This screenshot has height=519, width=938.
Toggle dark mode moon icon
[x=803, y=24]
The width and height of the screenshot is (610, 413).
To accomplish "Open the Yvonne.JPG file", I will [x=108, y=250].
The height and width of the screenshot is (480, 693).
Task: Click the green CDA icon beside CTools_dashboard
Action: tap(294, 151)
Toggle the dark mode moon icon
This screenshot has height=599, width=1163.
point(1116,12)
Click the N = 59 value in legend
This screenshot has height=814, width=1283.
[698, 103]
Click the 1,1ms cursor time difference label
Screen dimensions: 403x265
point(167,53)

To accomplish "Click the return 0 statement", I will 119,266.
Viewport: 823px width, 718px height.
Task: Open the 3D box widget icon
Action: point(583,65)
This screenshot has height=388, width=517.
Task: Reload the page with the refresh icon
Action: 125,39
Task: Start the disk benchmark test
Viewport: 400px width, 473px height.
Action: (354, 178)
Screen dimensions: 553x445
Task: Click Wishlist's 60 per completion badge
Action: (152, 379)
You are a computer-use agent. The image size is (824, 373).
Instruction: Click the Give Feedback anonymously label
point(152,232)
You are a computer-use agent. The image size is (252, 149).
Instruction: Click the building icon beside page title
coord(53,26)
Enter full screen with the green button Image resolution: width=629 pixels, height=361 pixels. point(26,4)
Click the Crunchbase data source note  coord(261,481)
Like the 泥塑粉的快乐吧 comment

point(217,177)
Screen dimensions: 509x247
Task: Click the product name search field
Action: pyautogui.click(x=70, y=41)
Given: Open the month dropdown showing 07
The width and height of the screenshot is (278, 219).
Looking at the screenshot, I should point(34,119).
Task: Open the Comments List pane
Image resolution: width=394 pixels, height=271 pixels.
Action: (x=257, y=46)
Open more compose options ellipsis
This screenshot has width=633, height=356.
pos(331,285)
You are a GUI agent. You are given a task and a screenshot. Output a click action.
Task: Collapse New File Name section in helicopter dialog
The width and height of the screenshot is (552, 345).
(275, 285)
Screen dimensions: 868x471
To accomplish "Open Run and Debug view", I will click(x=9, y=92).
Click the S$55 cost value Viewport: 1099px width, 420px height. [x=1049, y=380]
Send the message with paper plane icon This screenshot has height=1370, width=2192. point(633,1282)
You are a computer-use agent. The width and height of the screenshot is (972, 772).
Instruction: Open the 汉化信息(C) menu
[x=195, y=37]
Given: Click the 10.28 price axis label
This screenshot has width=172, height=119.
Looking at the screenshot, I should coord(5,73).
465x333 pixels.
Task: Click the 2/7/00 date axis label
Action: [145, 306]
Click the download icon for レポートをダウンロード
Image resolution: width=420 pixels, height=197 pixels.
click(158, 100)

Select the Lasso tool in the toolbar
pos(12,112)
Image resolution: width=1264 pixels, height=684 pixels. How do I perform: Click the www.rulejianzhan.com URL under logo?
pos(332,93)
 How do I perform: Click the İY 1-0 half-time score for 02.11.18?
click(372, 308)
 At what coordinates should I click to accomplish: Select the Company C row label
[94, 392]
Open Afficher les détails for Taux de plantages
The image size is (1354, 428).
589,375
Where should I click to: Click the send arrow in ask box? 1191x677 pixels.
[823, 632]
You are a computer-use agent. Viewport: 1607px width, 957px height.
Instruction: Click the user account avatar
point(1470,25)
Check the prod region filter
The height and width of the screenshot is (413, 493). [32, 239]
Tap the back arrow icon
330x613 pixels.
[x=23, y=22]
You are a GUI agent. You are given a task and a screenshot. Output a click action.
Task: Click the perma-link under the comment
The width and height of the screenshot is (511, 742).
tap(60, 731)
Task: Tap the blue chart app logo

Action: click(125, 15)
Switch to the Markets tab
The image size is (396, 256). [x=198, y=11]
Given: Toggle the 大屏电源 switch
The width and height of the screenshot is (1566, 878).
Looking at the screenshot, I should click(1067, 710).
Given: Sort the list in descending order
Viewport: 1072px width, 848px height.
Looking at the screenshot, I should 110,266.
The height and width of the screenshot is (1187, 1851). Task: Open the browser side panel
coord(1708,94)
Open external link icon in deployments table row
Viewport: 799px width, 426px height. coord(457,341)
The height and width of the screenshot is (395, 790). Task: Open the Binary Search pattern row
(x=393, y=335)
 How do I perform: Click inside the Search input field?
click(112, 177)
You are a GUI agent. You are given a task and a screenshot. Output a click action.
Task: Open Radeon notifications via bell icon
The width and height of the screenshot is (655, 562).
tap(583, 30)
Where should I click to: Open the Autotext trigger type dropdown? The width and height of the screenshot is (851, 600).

▬▬▬▬▬▬

TASK GOAL: Rewrite all of the data above as a numbered list, one entry per line, and omit the blank lines.

ANSWER FOR THE TASK:
1. This screenshot has height=519, width=938.
2. Toggle dark mode moon icon
3. [x=803, y=24]
4. The width and height of the screenshot is (610, 413).
5. To accomplish "Open the Yvonne.JPG file", I will [x=108, y=250].
6. The height and width of the screenshot is (480, 693).
7. Task: Click the green CDA icon beside CTools_dashboard
8. Action: tap(294, 151)
9. Toggle the dark mode moon icon
10. This screenshot has height=599, width=1163.
11. point(1116,12)
12. Click the N = 59 value in legend
13. This screenshot has height=814, width=1283.
14. [698, 103]
15. Click the 1,1ms cursor time difference label
16. Screen dimensions: 403x265
17. point(167,53)
18. To accomplish "Click the return 0 statement", I will 119,266.
19. Viewport: 823px width, 718px height.
20. Task: Open the 3D box widget icon
21. Action: point(583,65)
22. This screenshot has height=388, width=517.
23. Task: Reload the page with the refresh icon
24. Action: 125,39
25. Task: Start the disk benchmark test
26. Viewport: 400px width, 473px height.
27. Action: (354, 178)
28. Screen dimensions: 553x445
29. Task: Click Wishlist's 60 per completion badge
30. Action: (152, 379)
31. You are a computer-use agent. The image size is (824, 373).
32. Instruction: Click the Give Feedback anonymously label
33. point(152,232)
34. You are a computer-use agent. The image size is (252, 149).
35. Instruction: Click the building icon beside page title
36. coord(53,26)
37. Enter full screen with the green button Image resolution: width=629 pixels, height=361 pixels. point(26,4)
38. Click the Crunchbase data source note  coord(261,481)
39. Like the 泥塑粉的快乐吧 comment
40. point(217,177)
41. Screen dimensions: 509x247
42. Task: Click the product name search field
43. Action: pyautogui.click(x=70, y=41)
44. Given: Open the month dropdown showing 07
45. The width and height of the screenshot is (278, 219).
46. Looking at the screenshot, I should point(34,119).
47. Task: Open the Comments List pane
48. Image resolution: width=394 pixels, height=271 pixels.
49. Action: (x=257, y=46)
50. Open more compose options ellipsis
51. This screenshot has width=633, height=356.
52. pos(331,285)
53. You are a GUI agent. You are given a task and a screenshot. Output a click action.
54. Task: Collapse New File Name section in helicopter dialog
55. The width and height of the screenshot is (552, 345).
56. (275, 285)
57. Screen dimensions: 868x471
58. To accomplish "Open Run and Debug view", I will click(x=9, y=92).
59. Click the S$55 cost value Viewport: 1099px width, 420px height. [x=1049, y=380]
60. Send the message with paper plane icon This screenshot has height=1370, width=2192. point(633,1282)
61. You are a computer-use agent. The width and height of the screenshot is (972, 772).
62. Instruction: Open the 汉化信息(C) menu
63. [x=195, y=37]
64. Given: Click the 10.28 price axis label
65. This screenshot has width=172, height=119.
66. Looking at the screenshot, I should coord(5,73).
67. 465x333 pixels.
68. Task: Click the 2/7/00 date axis label
69. Action: [145, 306]
70. Click the download icon for レポートをダウンロード
71. Image resolution: width=420 pixels, height=197 pixels.
72. click(158, 100)
73. Select the Lasso tool in the toolbar
74. pos(12,112)
75. Image resolution: width=1264 pixels, height=684 pixels. How do I perform: Click the www.rulejianzhan.com URL under logo?
76. pos(332,93)
77.  How do I perform: Click the İY 1-0 half-time score for 02.11.18?
78. click(372, 308)
79.  At what coordinates should I click to accomplish: Select the Company C row label
80. [94, 392]
81. Open Afficher les détails for Taux de plantages
82. The image size is (1354, 428).
83. 589,375
84. Where should I click to: Click the send arrow in ask box? 1191x677 pixels.
85. [823, 632]
86. You are a computer-use agent. Viewport: 1607px width, 957px height.
87. Instruction: Click the user account avatar
88. point(1470,25)
89. Check the prod region filter
90. The height and width of the screenshot is (413, 493). [32, 239]
91. Tap the back arrow icon
92. 330x613 pixels.
93. [x=23, y=22]
94. You are a GUI agent. You are given a task and a screenshot. Output a click action.
95. Task: Click the perma-link under the comment
96. The width and height of the screenshot is (511, 742).
97. tap(60, 731)
98. Task: Tap the blue chart app logo
99. Action: click(125, 15)
100. Switch to the Markets tab
101. The image size is (396, 256). [x=198, y=11]
102. Given: Toggle the 大屏电源 switch
103. The width and height of the screenshot is (1566, 878).
104. Looking at the screenshot, I should click(1067, 710).
105. Given: Sort the list in descending order
106. Viewport: 1072px width, 848px height.
107. Looking at the screenshot, I should 110,266.
108. The height and width of the screenshot is (1187, 1851). Task: Open the browser side panel
109. coord(1708,94)
110. Open external link icon in deployments table row
111. Viewport: 799px width, 426px height. coord(457,341)
112. The height and width of the screenshot is (395, 790). Task: Open the Binary Search pattern row
113. (x=393, y=335)
114.  How do I perform: Click inside the Search input field?
115. click(112, 177)
116. You are a GUI agent. You are given a task and a screenshot. Output a click action.
117. Task: Open Radeon notifications via bell icon
118. The width and height of the screenshot is (655, 562).
119. tap(583, 30)
120. Where should I click to: Open the Autotext trigger type dropdown? The width and height of the screenshot is (851, 600).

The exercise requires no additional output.